Office: | Member of the Virginia Senate |
Term Start: | 1874 |
Term End: | 1877 |
Successor: | Daniel M. Norton |
Predecessor: | Daniel M. Norton |
Birth Date: | 1829 9, mf=yes |
Death Place: | Williamsburg |
Party: | Republican |
John Montgomery Dawson (September 16, 1829 – July 15, 1913) was a minister and a state legislator who served in the Virginia Senate during the Reconstruction era, from 1874 - 1877.[1] [2]
He was born September 16, 1829, as a slave in Alexandria, New York to Samuel and Winney Dawson, later escaping to Cato, New York.
He was educated at the Oberlin College, Ohio from 1862 until 1865 obtaining a Master of Arts.[3] [4]
He served in the American Civil War from September 1864 until discharged after then end of the war, serving in the 3rd New York Artillery Regiment.After the war he started as the pastor at the First Baptist Church in Williamsburg from April 1866, also soon becoming the regional Baptist associations leader.

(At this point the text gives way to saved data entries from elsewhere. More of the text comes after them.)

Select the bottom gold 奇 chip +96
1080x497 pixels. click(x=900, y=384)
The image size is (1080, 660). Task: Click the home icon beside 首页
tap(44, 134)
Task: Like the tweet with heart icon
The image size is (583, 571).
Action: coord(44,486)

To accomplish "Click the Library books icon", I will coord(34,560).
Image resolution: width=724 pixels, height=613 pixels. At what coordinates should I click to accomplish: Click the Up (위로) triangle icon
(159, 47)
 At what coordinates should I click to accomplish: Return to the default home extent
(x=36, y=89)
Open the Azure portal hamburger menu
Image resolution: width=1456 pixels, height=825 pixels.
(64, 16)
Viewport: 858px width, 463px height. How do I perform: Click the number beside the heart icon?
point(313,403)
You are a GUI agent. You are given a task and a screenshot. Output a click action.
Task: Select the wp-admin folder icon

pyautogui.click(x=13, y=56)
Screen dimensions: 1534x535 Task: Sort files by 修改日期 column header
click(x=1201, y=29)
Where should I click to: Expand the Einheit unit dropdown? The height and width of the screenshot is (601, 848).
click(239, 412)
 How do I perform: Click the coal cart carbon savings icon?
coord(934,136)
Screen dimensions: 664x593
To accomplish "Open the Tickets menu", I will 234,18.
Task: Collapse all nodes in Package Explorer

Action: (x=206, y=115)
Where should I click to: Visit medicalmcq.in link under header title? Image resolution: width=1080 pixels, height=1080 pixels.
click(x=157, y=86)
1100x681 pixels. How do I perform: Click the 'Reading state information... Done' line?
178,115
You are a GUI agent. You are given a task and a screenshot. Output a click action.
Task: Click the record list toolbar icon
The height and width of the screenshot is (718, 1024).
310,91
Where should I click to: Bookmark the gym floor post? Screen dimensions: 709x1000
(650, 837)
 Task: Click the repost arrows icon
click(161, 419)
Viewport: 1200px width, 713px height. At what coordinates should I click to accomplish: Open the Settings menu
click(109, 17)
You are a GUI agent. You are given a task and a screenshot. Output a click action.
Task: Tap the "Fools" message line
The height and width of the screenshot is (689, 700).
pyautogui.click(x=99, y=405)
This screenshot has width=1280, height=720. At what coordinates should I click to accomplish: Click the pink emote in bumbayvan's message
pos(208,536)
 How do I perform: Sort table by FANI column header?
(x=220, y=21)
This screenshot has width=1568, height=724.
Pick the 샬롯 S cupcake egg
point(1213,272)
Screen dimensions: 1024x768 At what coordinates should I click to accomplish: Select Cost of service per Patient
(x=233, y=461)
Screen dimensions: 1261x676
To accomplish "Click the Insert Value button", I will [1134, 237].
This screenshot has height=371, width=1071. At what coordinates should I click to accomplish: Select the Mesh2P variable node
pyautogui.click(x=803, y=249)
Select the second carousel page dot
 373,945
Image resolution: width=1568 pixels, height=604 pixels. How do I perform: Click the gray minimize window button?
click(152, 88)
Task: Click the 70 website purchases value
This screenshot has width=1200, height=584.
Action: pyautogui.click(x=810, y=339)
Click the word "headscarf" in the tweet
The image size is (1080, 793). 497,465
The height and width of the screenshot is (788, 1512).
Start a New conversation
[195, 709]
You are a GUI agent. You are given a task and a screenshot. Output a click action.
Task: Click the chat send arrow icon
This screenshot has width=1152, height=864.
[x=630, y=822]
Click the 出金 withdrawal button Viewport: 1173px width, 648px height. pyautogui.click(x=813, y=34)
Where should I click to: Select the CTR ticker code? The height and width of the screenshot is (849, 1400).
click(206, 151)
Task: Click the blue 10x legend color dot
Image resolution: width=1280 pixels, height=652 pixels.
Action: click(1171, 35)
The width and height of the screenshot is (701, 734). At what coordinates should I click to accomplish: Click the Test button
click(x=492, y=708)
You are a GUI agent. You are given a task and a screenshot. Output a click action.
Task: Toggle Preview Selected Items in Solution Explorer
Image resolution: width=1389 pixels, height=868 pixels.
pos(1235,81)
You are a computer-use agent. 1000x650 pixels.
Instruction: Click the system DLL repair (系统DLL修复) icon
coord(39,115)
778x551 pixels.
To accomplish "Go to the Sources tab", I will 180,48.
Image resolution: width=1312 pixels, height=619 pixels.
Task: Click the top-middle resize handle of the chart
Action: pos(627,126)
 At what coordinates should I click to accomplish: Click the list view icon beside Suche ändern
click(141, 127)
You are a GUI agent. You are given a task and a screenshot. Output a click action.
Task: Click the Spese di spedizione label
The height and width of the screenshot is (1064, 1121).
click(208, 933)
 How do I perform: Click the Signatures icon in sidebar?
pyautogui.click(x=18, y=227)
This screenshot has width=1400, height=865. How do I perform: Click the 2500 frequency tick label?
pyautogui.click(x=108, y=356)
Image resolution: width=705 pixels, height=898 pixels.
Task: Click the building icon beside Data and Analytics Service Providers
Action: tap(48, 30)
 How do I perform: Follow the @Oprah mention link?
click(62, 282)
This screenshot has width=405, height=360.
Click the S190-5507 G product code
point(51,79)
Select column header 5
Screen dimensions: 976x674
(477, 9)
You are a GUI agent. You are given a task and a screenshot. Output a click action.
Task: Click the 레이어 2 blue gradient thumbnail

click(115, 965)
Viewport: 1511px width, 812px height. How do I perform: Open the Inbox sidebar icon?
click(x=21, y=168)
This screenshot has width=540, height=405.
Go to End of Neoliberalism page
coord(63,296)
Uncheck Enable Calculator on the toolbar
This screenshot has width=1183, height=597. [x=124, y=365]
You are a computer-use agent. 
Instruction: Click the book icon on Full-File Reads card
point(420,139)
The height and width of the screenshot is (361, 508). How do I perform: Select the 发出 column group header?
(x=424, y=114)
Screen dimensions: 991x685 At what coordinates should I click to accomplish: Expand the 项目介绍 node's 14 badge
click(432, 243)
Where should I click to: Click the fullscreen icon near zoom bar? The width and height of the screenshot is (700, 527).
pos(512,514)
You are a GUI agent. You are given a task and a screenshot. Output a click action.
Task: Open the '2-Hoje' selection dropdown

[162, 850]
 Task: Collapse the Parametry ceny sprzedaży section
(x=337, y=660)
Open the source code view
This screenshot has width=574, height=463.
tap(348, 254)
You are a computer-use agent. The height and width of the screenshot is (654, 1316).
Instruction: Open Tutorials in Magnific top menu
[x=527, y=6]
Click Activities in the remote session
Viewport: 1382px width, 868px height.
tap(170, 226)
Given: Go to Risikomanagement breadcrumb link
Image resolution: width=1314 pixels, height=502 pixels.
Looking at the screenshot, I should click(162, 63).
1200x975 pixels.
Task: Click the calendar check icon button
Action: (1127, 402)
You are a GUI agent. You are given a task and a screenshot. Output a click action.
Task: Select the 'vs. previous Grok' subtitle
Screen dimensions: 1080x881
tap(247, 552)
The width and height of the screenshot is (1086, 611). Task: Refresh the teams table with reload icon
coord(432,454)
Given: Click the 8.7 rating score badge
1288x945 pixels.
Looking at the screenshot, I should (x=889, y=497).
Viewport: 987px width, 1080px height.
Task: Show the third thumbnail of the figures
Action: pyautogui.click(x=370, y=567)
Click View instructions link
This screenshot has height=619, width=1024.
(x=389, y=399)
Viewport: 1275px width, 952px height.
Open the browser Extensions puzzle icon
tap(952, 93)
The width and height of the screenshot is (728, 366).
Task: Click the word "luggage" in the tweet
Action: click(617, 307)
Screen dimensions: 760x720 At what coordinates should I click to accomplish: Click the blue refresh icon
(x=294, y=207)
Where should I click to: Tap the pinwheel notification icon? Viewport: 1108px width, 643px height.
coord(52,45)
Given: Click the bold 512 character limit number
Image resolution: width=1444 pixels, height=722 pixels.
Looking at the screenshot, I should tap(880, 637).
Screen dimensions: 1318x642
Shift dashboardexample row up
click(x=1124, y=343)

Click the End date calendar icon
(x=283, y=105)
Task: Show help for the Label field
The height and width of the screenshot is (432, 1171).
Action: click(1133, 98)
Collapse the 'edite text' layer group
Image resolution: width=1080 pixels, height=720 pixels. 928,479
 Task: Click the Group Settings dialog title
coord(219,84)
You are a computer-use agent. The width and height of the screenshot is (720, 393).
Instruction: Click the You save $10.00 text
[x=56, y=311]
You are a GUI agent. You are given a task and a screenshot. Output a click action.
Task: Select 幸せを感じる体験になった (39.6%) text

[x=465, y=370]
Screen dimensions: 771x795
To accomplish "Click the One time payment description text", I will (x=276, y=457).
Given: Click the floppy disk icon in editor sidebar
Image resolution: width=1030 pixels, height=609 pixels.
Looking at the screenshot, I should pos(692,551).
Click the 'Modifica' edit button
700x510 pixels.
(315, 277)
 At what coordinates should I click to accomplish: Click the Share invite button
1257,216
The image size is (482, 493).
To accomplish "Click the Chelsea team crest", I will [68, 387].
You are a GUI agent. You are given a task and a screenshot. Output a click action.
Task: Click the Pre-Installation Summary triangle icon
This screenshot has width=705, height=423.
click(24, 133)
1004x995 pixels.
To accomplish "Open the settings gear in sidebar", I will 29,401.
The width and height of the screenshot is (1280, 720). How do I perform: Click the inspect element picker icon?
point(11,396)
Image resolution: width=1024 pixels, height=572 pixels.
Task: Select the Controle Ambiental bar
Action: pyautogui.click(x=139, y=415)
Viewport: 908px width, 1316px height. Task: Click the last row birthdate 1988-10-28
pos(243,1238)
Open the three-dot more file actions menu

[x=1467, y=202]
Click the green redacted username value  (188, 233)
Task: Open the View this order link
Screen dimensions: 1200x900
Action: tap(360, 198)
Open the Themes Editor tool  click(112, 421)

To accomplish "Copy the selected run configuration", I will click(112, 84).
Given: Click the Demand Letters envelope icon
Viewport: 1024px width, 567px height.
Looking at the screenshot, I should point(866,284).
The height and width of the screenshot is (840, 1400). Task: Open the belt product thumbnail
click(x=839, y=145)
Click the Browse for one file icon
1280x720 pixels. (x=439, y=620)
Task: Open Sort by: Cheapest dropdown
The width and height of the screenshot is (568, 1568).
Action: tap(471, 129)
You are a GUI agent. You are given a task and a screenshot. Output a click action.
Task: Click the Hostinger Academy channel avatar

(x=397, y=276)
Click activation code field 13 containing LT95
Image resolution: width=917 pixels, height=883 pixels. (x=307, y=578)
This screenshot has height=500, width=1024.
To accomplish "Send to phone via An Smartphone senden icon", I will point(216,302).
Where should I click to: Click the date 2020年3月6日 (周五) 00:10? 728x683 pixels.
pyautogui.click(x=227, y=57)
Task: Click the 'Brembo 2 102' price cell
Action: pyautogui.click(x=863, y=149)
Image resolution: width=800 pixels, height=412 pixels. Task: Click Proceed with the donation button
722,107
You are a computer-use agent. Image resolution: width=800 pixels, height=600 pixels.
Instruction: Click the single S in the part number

He started his political career joining the Republican Party sometime before July 1873 at which time he was elected to the Republican State Committee, he was a member of the State central committee for the Second District.[5] There was a split in the local Republican Party for the candidate for the next senate session with one part supporting Dawson and another supporting the incumbent Daniel M. Norton.
Dawson won and he served in the Virginia Senate for a single term from 1874 - 1877 representing Charles City, Elizabeth City, James City, Warwick, and York counties.[6] He did not run for re-election at the end of his term and Norton regained the seat. During his term he served on the Committee on Public Institutions 1874–75, and then the Committee on County, City, and Town Organizations 1876–77, both times as the lowest-ranking seat.
In 1877 he was appointed as a curator of the Hampton Normal School (now Hampton University),[7] and in 1880 he was an elector for Virginia for the 1880 United States presidential election.[8]
He was selected to run for Congress in 1882 although he had not solicited the position but accepted the nomination as he considered it "the duty of every good republican to aid by every honorable means in his power in securing an increase of true and tried in the Congressional delegation from this State".[9] He was unsuccessful coming a distant third and then again failing at a second attempt the following year.
He was elected as the treasurer of the James City County and the city or Williamsburg, but in 1893 he was defeated in the election for continuation in that position.He then decided to devote his time and effort to the church and advising people on how to be better citizens and to avoid politics.
After pastoring at the First Baptist Church until 1912 he was forced to resign due to his age and health. He took the rejection of his congregation badly and decided not to have his funeral at his church of over 45 years. He died the next year on July 15, 1913, in the early hours while at his home on Francis Street, Williamsburg.[10] He owned property in Williamsburg as well as about sixty acres of land within James City County.